Answer these questions from the passage on mobile advertising below.
(a) What percentage of Millennials and Gen Z said location-smart, contextually appropriate mobile creative would prompt them to download, connect accounts, and share location data?
(b) Which publication is cited as reporting that younger shoppers may take risks and go to new places for shopping experiences?
(c) What estimated spend does the final paragraph say both generations represent?

▶ Document segment
──────────────────────────────
The scenario, however, is better than it seems. Despite the rise of opt-out options, recent data tells us that mobile consumers — especially Millennials and Gen Z shoppers — are open to engaging with brands. The trick is, each experience has to hit a mark far and away above overtly intrusive approaches to the ad unit.

The full-screen takeover? The intrusive mobile banner? Without tight alignment, and close attention to context, these are problems for advertisers. The future of anti-ad-blocking strategies is about reaching up-and-coming generations with new creative that anticipates, surprises, and inspires. We can look at some specific outcomes, what happens when advertisers hit this mark, in the examples below.

  • In our recent research, Millennials and Gen Z consumers told us that they want mobile creative to be location-aware and to dovetail with not only their place on a map but with what data tells advertisers about their interests and habits. They demand more than that, too: these younger shoppers want brands to anticipate what will inspire them next — even if, as Forbes reports, it means taking risks and going to new places for shopping experiences they haven’t had before.
  • The same young consumers told us that a “perfect” mobile ad is by and large the most relevant mobile ad. They want trusted sources, coupons delivered directly to mobile wallets, customized offers based on purchase histories … in other words, relevance (and convenience) trumps all. When we polled them, however, Millennials and Gen Z were even more specific in their responses about what these tightly aligning factors mean to them when it comes to their willingness to interact with brands: more than half (60%) said that location-smart, contextually appropriate mobile creative would prompt them to download, connect accounts, and share location data.
  • What do mobile ad-units that are tightly aligned with these young consumers interests and habits mean when it come to ad blocking? Millennials and Gen Z said they’d turn data-sharing and access back on for the advertisers that get it right.

The upshot of these factors amounts to a powerful case for advertisers’ critical attention to location, context and relevance. In these moments when technology grants consumers more and more ways to block ads, Millennials and Gen Z mobile consumers may well represent an opposite-pointing trajectory. Meaningful creative, they tells us, can undo the opt-out effect. Steer away from intrusive and contextually blind ads, and advertisers stand to capture some of the massive spend both generations now represent (more than $400 billion according to estimated of present and future potential).
──────────────────────────────
▶ Recorded data
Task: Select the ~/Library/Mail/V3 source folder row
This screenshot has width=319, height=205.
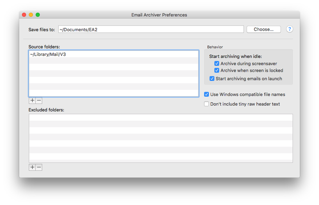Action: 114,54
──────────────────────────────
▶ Written solution
(a) 60%, more than half.
(b) Forbes.
(c) More than $400 billion.